Concurrent drug therapy issues:
• Drug-drug interactions: Potentially significant interactions may exist, requiring dose or frequency adjustment, additional monitoring, and/or selection of alternative therapy. Consult drug interactions database for more detailed information.
• Acutely ill patients: Use with caution in acutely ill patients; reduce dose consistent with age and physical status.
• Debilitated patients: Use with caution in debilitated patients; reduce dose consistent with age and physical status.
• Elderly: Use with caution in the elderly; reduce dose consistent with age and physical status.
• Pediatric: Use with caution in children; reduce dose consistent with age and physical status.
Dosage form specific issues:
• Preservative-containing solutions: Do not use solutions containing preservatives for caudal or epidural block.
• Administration: Intravascular injections should be avoided; aspiration should be performed prior to administration; the needle must be repositioned until no return of blood can be elicited by aspiration; however, absence of blood in the syringe does not guarantee that intravascular injection has been avoided. Use with caution when there is inflammation and/or sepsis in the region of the proposed injection.
• Appropriate dosing: To avoid serious adverse effects and high plasma levels, the lowest dosage resulting in effective anesthesia should be administered. Repeated doses may cause significant increases in blood levels with each repeated dose due to the possibility of accumulation of the drug or its metabolites. Tolerance to elevated blood levels varies with patient status.
• Test dose: A test dose is recommended prior to epidural administration and all reinforcing doses with continuous catheter technique.
• Trained personnel: Clinicians using local anesthetic agents should be well trained in diagnosis and management of emergencies that may arise from the use of these agents.

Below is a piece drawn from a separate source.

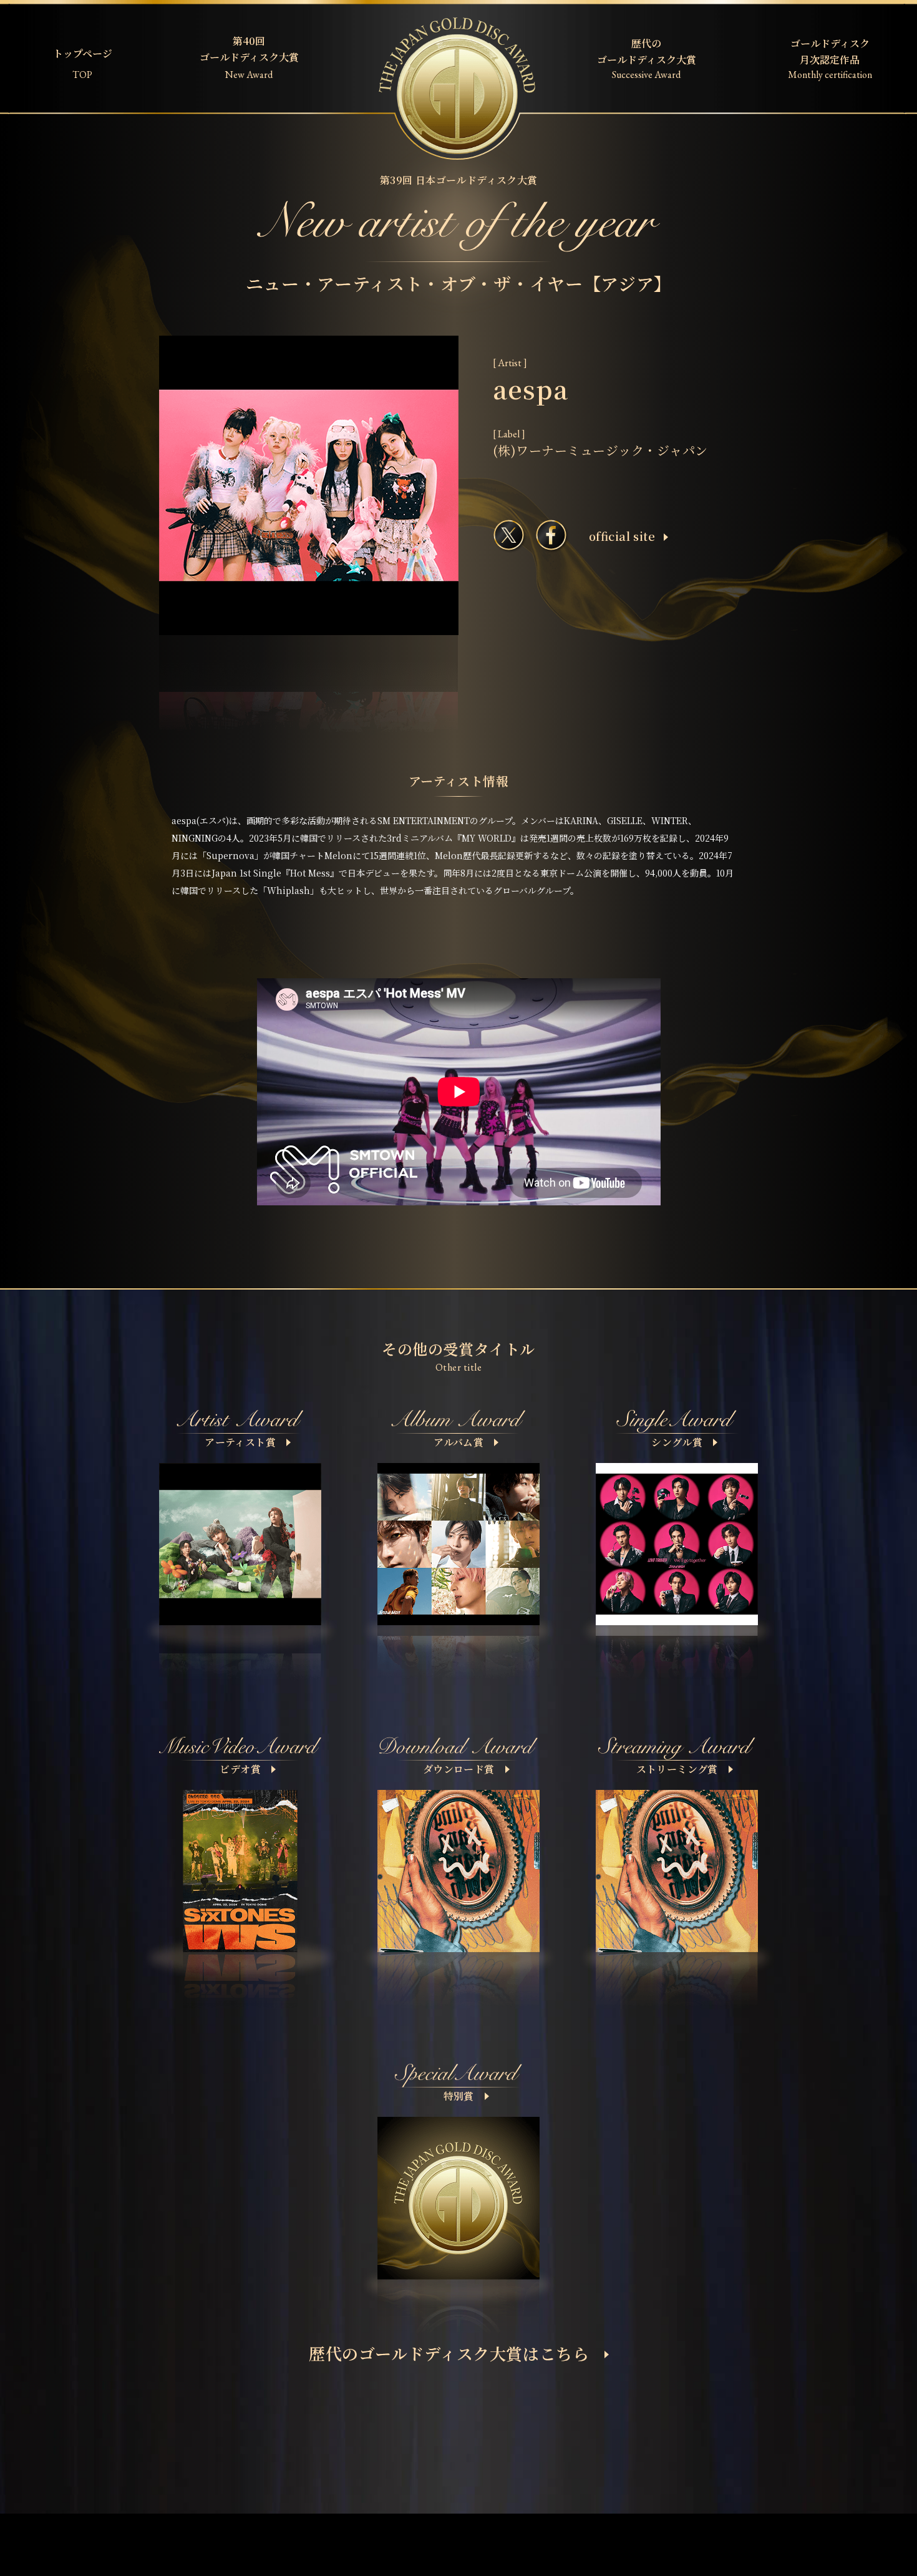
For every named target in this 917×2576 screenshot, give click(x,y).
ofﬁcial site (622, 536)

Resuscitative equipment, oxygen, and other resuscitative drugs should be available for immediate use.
Vital signs, state of consciousness; signs of CNS toxicity
Animal reproduction studies have not been conducted. Mepivacaine has been used in obstetrical analgesia.

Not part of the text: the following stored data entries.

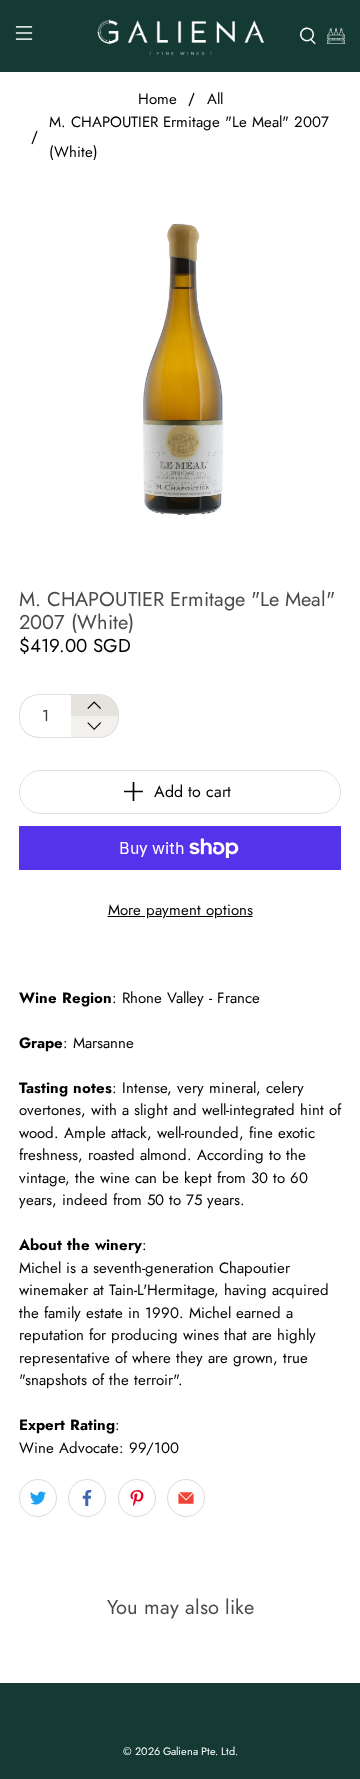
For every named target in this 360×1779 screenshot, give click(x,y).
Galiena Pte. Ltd (199, 1751)
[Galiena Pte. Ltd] (180, 36)
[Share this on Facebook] (87, 1498)
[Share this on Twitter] (38, 1498)
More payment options (180, 910)
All (215, 99)
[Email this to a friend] (186, 1498)
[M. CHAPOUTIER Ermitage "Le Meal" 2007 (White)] (180, 368)
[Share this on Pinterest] (137, 1498)
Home (157, 99)
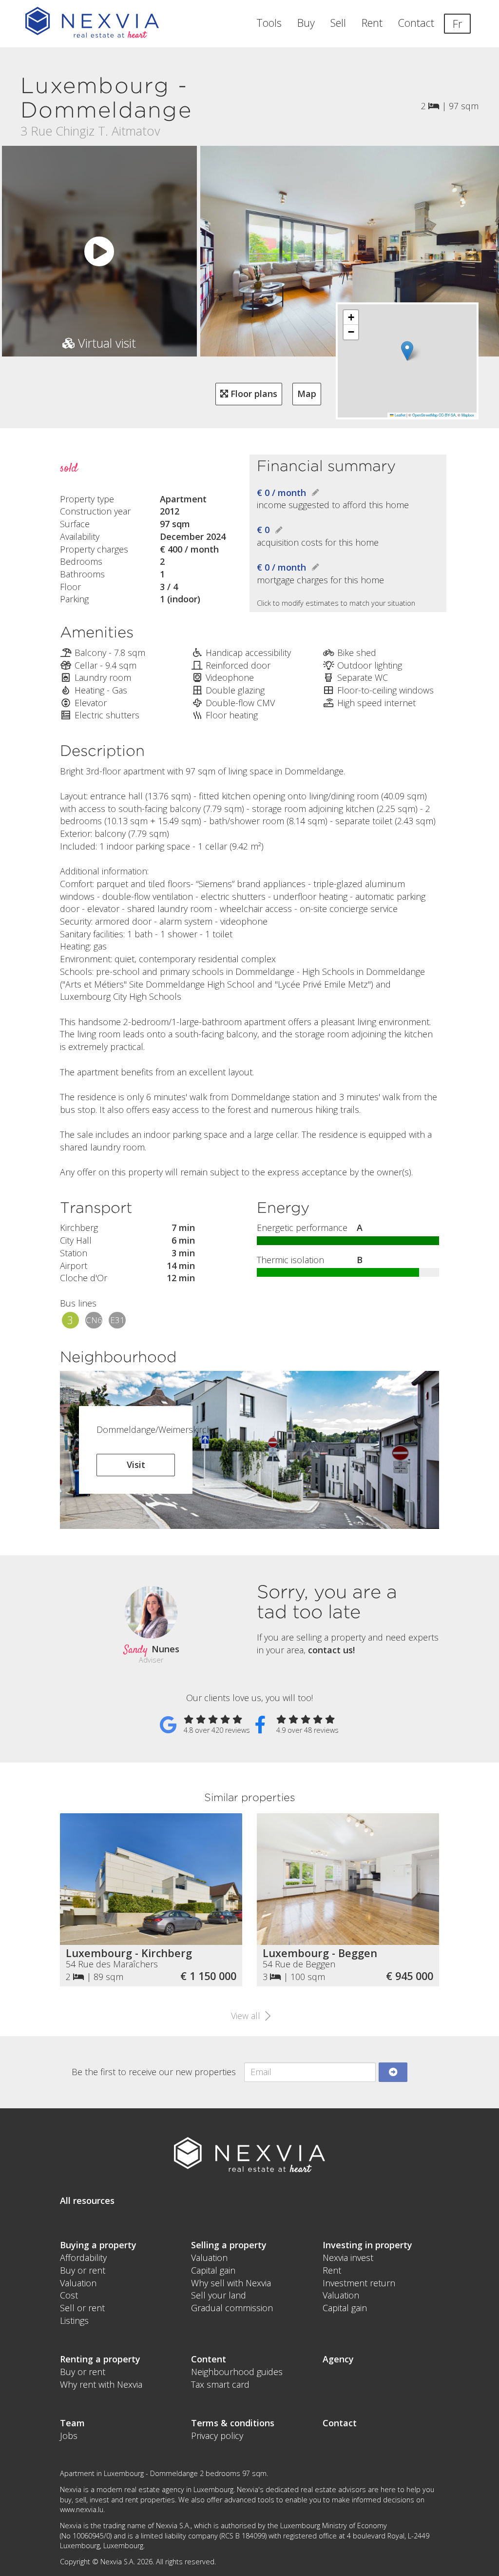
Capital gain (213, 2270)
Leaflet (399, 414)
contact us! (331, 1650)
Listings (74, 2320)
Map (306, 393)
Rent (372, 23)
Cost (69, 2295)
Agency (338, 2359)
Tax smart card (220, 2384)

• Discuss specific use of drug and side effects with patient as it relates to treatment. (HCAHPS: During this hospital stay, were you given any medicine that you had not taken before? Before giving you any new medicine, how often did hospital staff tell you what the medicine was for? How often did hospital staff describe possible side effects in a way you could understand?)
• Have patient report immediately to prescriber signs of methemoglobinemia (blue or gray color of the lips, nails, or skin; abnormal heartbeat; seizures; severe dizziness or passing out; severe headache; fatigue; loss of strength and energy; or shortness of breath), change in speech, bradycardia, tachycardia, change in balance, burning or numbness feeling, agitation, anxiety, metallic taste, blurred vision, tinnitus, tremors, twitching, lightheadedness, fatigue, confusion, depression, difficulty breathing, slow breathing, or shallow breathing (HCAHPS).

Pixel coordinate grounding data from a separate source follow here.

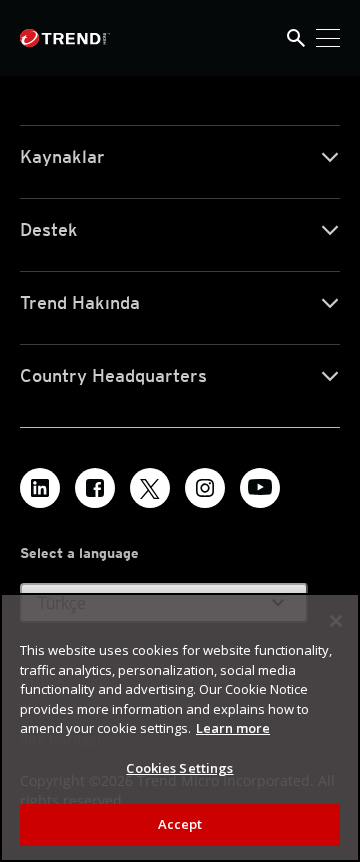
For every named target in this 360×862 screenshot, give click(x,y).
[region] (180, 727)
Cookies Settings (179, 768)
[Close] (336, 621)
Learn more (233, 728)
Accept (180, 824)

• Educate patient about signs of a significant reaction (eg, wheezing; chest tightness; fever; itching; bad cough; blue skin color; seizures; or swelling of face, lips, tongue, or throat). Note: This is not a comprehensive list of all side effects. Patient should consult prescriber for additional questions.
Intended Use and Disclaimer: Should not be printed and given to patients. This information is intended to serve as a concise initial reference for health care professionals to use when discussing medications with a patient. You must ultimately rely on your own discretion, experience, and judgment in diagnosing, treating, and advising patients.